Director Vanessa Lapa, the Belgian-born documentarian who has lived in Israel since 1995, is well known in some circles for helming OLMERT – CONCEALED DOCUMENTARY, a cinema verite about one of Israel’s recent prime ministers Ehud Olmert and also for being on the production side of STRADLING THE FENCE, a 2003 doc directed by New York Times columnist Thomas Friedman.  For THE DECENT ONE, Lapa was blessed with some of the most fantastic archival clips imaginable about the dark days of Nazi rule in Germany.  It’s likely that you’ve seen not a single frame of documentation culled from several sources, including hundreds of letters and photos found in Himmler’s home after it was occupied by Americans and other celluloid in places like the Ghetto Fighters House–which is located in Israel’s Kibbutz Givat Hashlosha, where I had the privilege to participate decades ago in a summer Holocaust seminar for high-school teachers.

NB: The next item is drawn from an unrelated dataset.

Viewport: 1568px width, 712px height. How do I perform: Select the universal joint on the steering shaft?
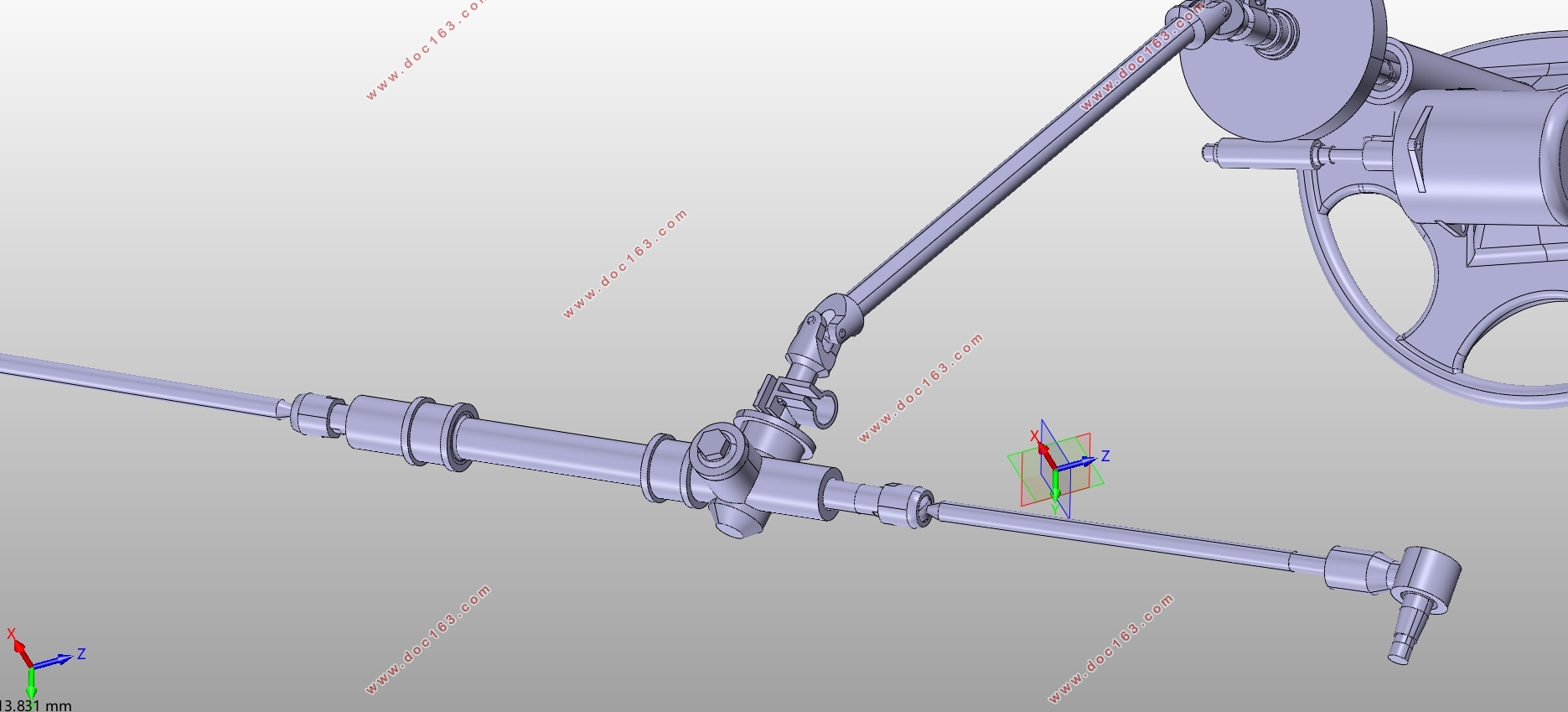[821, 335]
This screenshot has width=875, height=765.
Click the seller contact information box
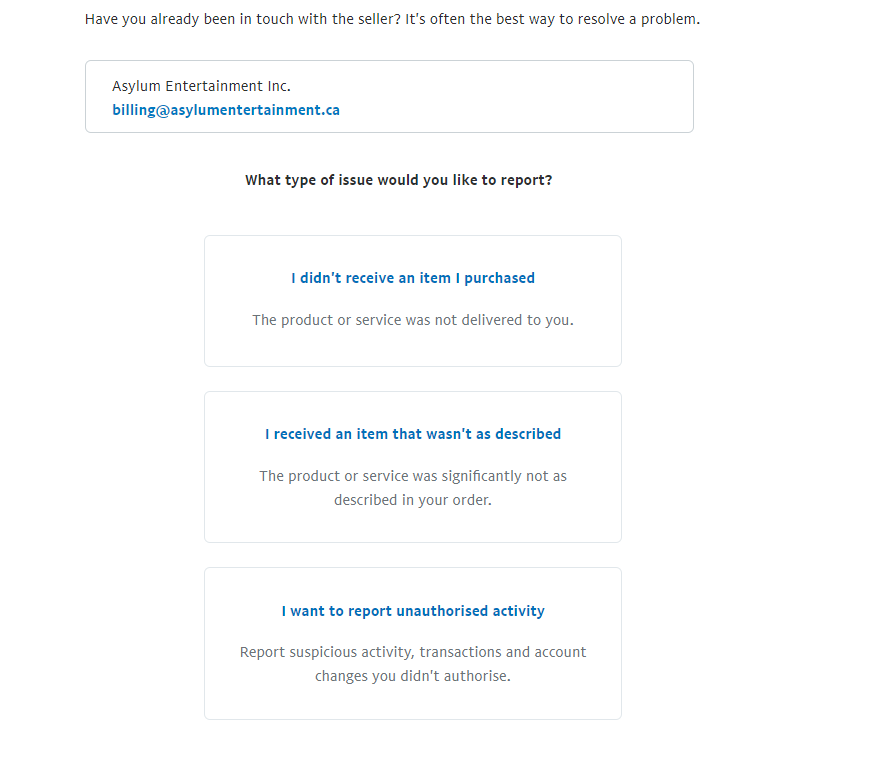point(390,97)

Given the Germans’ love for detail and perhaps reluctance to shred documents even when their war was lost, Vanessa Lapa is able to set up a mostly epistolary film from the contents of Himmler’s home and to have actors read letter after letter, each epistle backed up by remarkable archival film.  Heinrich Himmler directed the mass extermination of six million Jews, tens of thousands of homosexuals and communists, even up to 500,000 Romani.  Yet he writes to his daughter in 1941, “In life, one must always be decent, courageous and kind-hearted.”  A more accurate depiction of this chicken farmer raised to almost the highest level in the Nazi SS is: “The best political weapon is the weapon of terror.  Cruelty demands respect.  Men may hate us, but we don’t ask for their love; only for their fear and their submission.”  Will the real Heinrich Himmler stand up?  Never mind.  We know which quote is the more accurate.

With stunning editing by Sharon Brook and Noam Amit and an appropriate score by Jonathan Sheffer, Daniel Salomon and Gil Feldman, Lapa takes us in strict chronology (thank goodness: no artificial melodrama with back-tracking to find its roots) from Himmler’s birth at a little over seven pounds—his mother commenting that he is lively and always hungry.  How cute.

As a farmer he appropriately studied agronomy in college, joining the Nazi Party in 1923 and the SS in 1925.  Appointed in 1929 Reichsfuhrer-SS by Hitler, he grew the organization from 290 men to a powerful group.  He is promoted in 1943 to Chief of German Police and Minister of the Interior, overseeing the Gestapo.  It was he who built the extermination camps. On his watch he oversaw the liquidation of up to fourteen million people, mostly Polish and Soviet citizens.

If Himmler went to his self-administered death without a modicum of remorse, much is made in the film of his daughter, Gudrun’s regular attempts to whitewash her father’s crimes.  She remained a Nazi and kept an image of Himmler as not just a decent one but one of gold.  Since 1951 she has been a member of Stille Hilfe, an organization that provides support to arrested, condemned or fugitive former SS members.

To the great credit of this documentary, there is nary a moment in which an interviewer sits down with a subject and proceeds to empty that latter’s talking head.  The closest we get to that occurs when an actor off stage asks Gudrun questions in English and receives replies in German.  Again, the archival film, even more than the exposé of the letters that Himmler writes to his wife (whom he loves despite his taking up with a mistress), makes THE DECENT ONE a must-see not only for those of us who remain glued to just about everything that comes out of the Holocaust era but those who need to understand that no matter how evil we consider some people to be, the monstrous individuals consider themselves to be decent.